Looking at Lydia, he asked, ‘Do you think the super hunters can now make the hunters dangerous in daylight?’
‘I’m not sure,’ Lydia replied. ‘Perimeter lights and daylight are very different spectrums of light. The hunters may actually be able to see more than they realize in the perimeter lights. However, true daylight has UV rays. Blind is blind. The hunters can’t see in daylight, so I don’t know how a super hunter can fully compensate for a physical constraint to that extent. That said, I don’t really know.’
‘So where does all this leave us?’ He asked.

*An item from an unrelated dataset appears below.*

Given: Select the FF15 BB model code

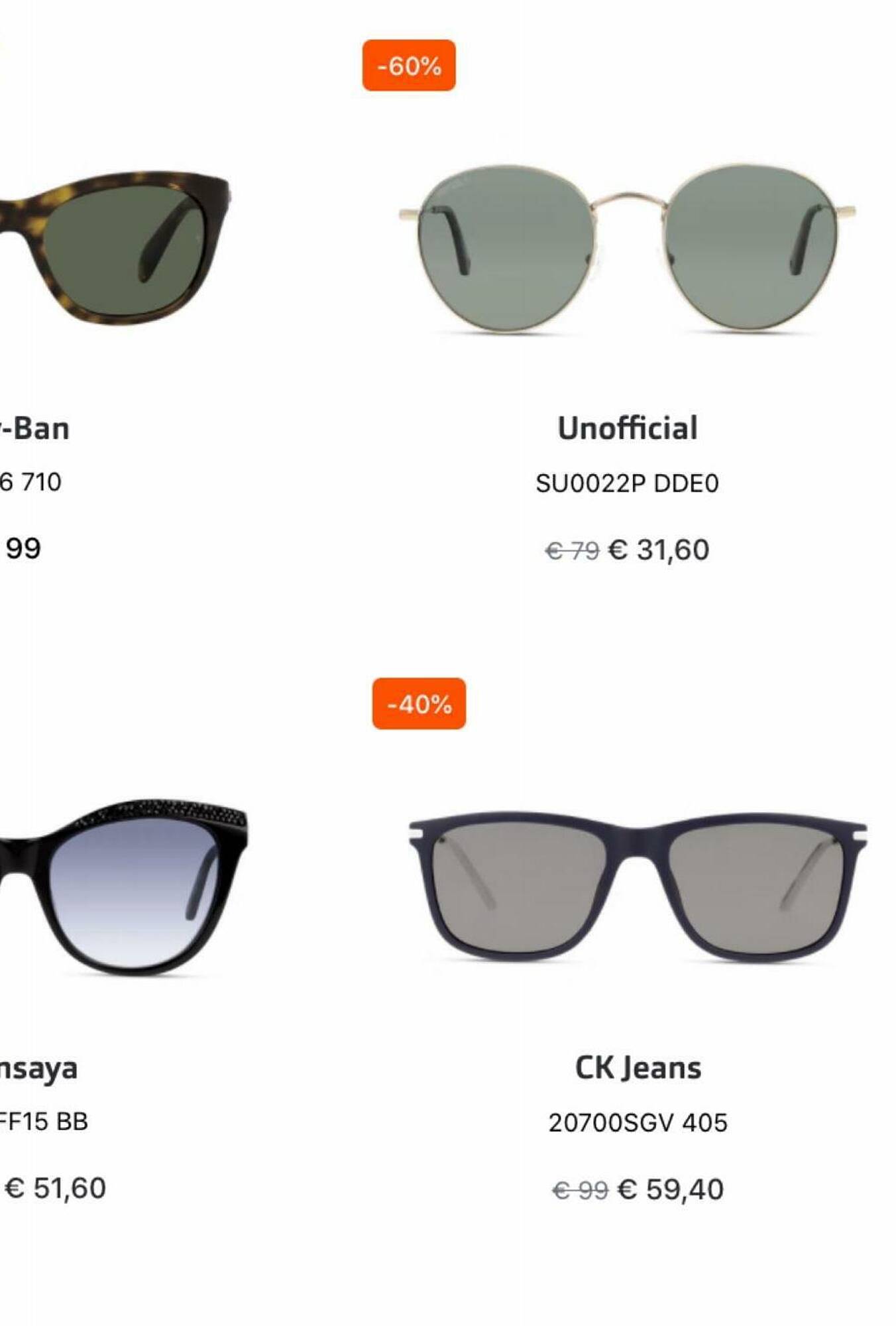Looking at the screenshot, I should click(x=44, y=1121).

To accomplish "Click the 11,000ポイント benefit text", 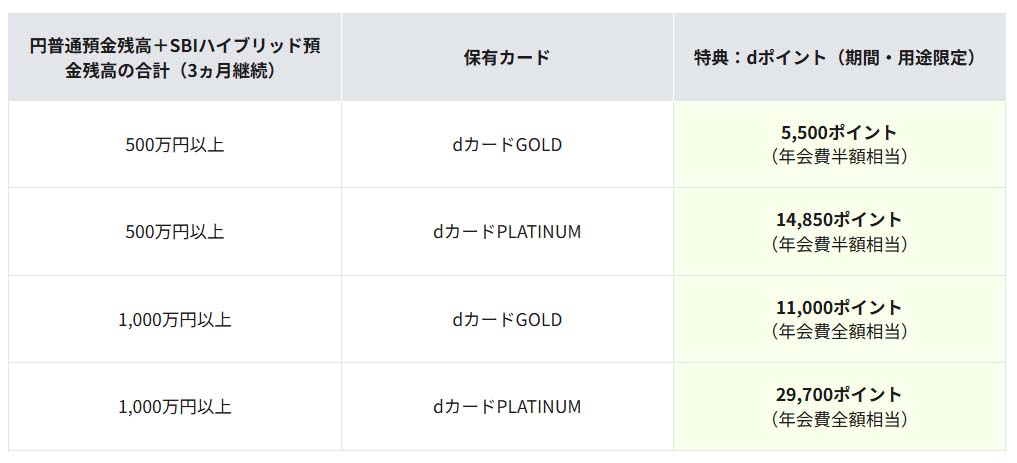I will pos(839,307).
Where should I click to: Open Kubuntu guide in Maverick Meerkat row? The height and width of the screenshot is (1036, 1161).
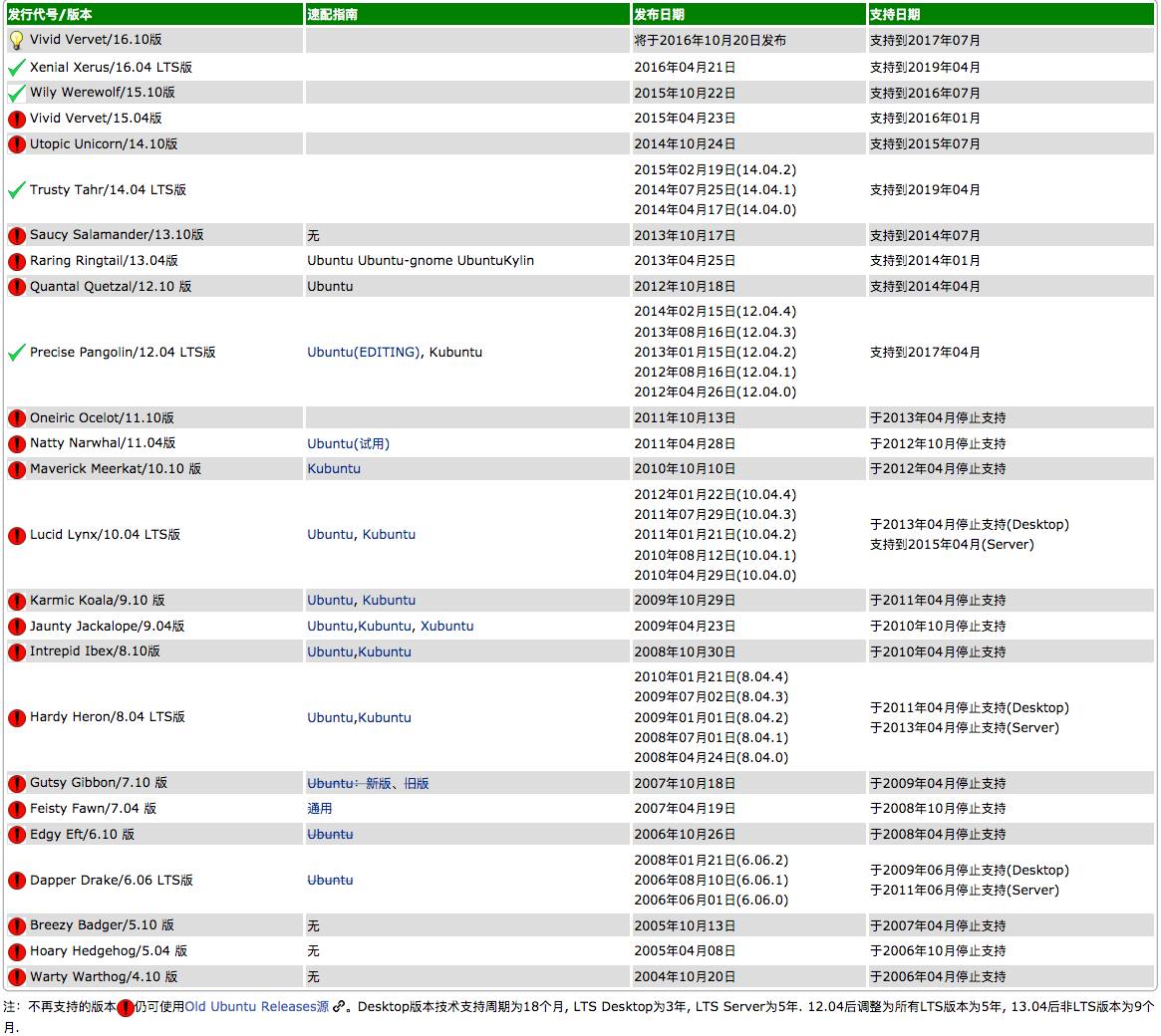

Yawning, Gears said, ‘We got ourselves a new enemy and it’s smart. Our new enemy has made our old enemy more capable ‘cos it can control ‘em. It seems to be formin’ ‘em into large packs like an army. Perimeter lights are no longer sufficient defense against an attack. The super hunter seems to want us very dead, but it probably doesn’t wanna make a meal outta us.’
‘There’s more to it than that, Gears,’ he added. ‘Now the hunters are forming packs, they also seem to be willing to eat animals. That means they can wipe out all animal life on earth.’
Gears grunted in agreement and frowning, he asked, ‘If the super hunters need food like humans, don’
t they got the same problem we got with the hunters?’
That was a good question and he suggested, ‘Maybe there are too few of them for them to worry about that.’
Looking puzzled, Gears asked, ‘Why would ya assume that?’
Shrugging, he replied, ‘We’ve killed quite a few hunters in the past few months, and I don’t remember any having human organs, so how many can there be. None of the survivors have ever mentioned a hunter having human organs.’
Gears grunted again and said, ‘I think that jus’ proves we’re losin’ the fight. Collectively we ain’t killed enough to know.’
‘There’s one other question you need to consider,’ Lydia interrupted. ‘Why did the super hunter attack the Ranch specifically? Why not the Base? What did it want?’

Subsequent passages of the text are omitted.